This arrangement has meant that property managers have traditionally viewed garages as peripheral, rather than integral, to the overall tenant experience and revenue strategy. Yet this perception is beginning to shift. Stokes notes that “every investor and landlord is trying to squeeze as much revenue out of the buildings as possible, and car parks have arguably been an untapped resource.”
Most management agreements are structured with a fixed lease fee and a revenue-sharing model, meaning operators and landlords both benefit from maximizing income. In Stokes’ view, “it’s definitely an underutilized resource and an underutilized opportunity for income.”
Technology is playing an increasingly central role in that shift. From marketing available spaces to managing inventory more effectively, and even subleasing unused stalls, digital tools are transforming parking into a more dynamic and profitable asset. For example, a garage with 100 spaces may reserve 50 for tenants and 50 for public use. Optimizing occupancy across both pools is “mission critical if you want to max out the income,” Stokes explains.
The next wave of parking tech
Smart parking systems are evolving into multi-use infrastructure that goes well beyond managing cars. Combining IoT, AI, computer vision, and cloud platforms, these systems optimize utilization, cut congestion, and improve user experience, while opening up new revenue streams.
Adoption is rising, though unevenly. Only 19% of CRE operators on the Insights by Blueprint Advisory Council report using occupancy sensors, while 31% have adopted digital payment and reservation systems.

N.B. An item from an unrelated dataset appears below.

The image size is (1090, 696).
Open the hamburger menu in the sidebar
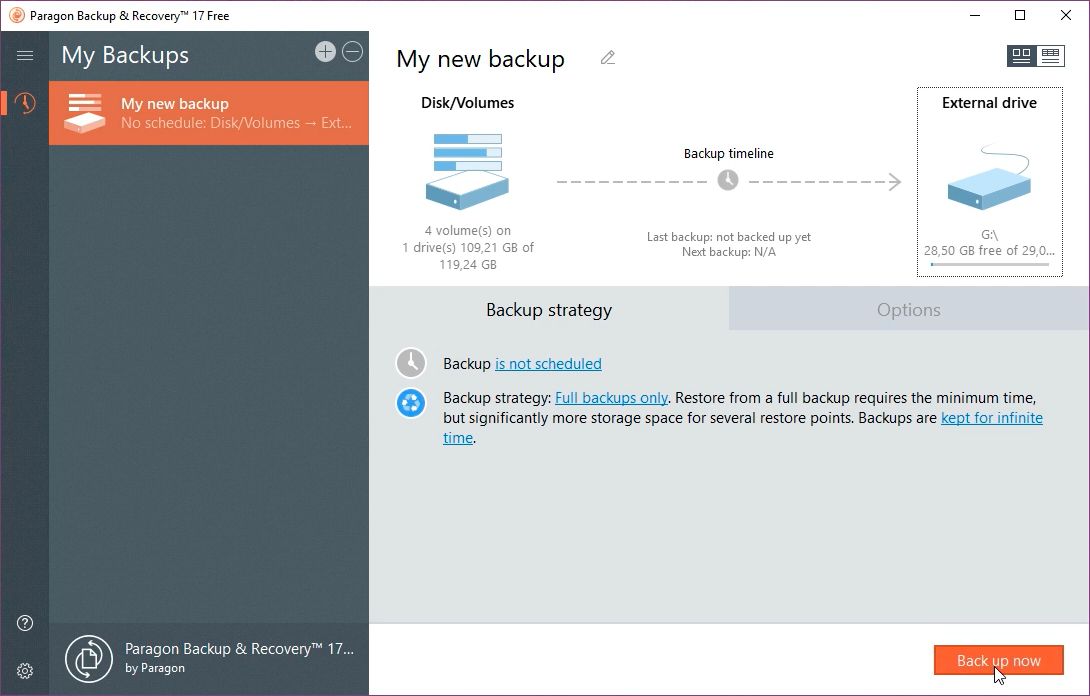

EV charging is further along, with 81% already deploying or expanding charging stations. Automated enforcement through license plate recognition (LPR) is also common, used by 56% of surveyed operators. Integration into unified dashboards, however, remains limited. Just 25% report using a cloud-based parking management platform.
According to some, the trajectory of parking tech may shift away from standalone systems. Jameson Hartman, Vice President at RET Ventures, a venture capital firm focused on PropTech, argues that the future lies in integration with broader building IoT.
Existing security camera networks, for example, can increasingly support license plate recognition, anomaly detection, and access control when paired with AI overlays. This avoids costly, parking-specific hardware while creating multi-use infrastructure that delivers both operational efficiency and security.
The implications for CRE are significant. A system that can identify an unknown car entering a garage, trace its driver to a unit, and alert residents demonstrates how parking technology can double as a safety tool. This convergence underscores why 44% of Insights by Blueprint Advisory Council operators cite security and surveillance among their top parking priorities, behind only tenant satisfaction (93%) and revenue generation (56%).
ROI and payback periods
Many parking vendors charge per space, car, or tenant, leaving owners skeptical about ROI. Hartman of RET Ventures argues the stronger path is embedding parking into broader platforms (treating it as an extension of security or building management) so costs align with owner expectations.
Still, operators are spending: 56% of those we surveyed on the Insights by Blueprint Advisory Council have invested in parking tech within the past 24 months, with operational efficiency (44%) as the main driver. The top priorities are EV charging, with 63% evaluating or expanding infrastructure, and dynamic pricing, with 31% piloting new systems. This suggests parking is gaining traction when positioned as part of larger efficiency and amenity strategies rather than a siloed investment.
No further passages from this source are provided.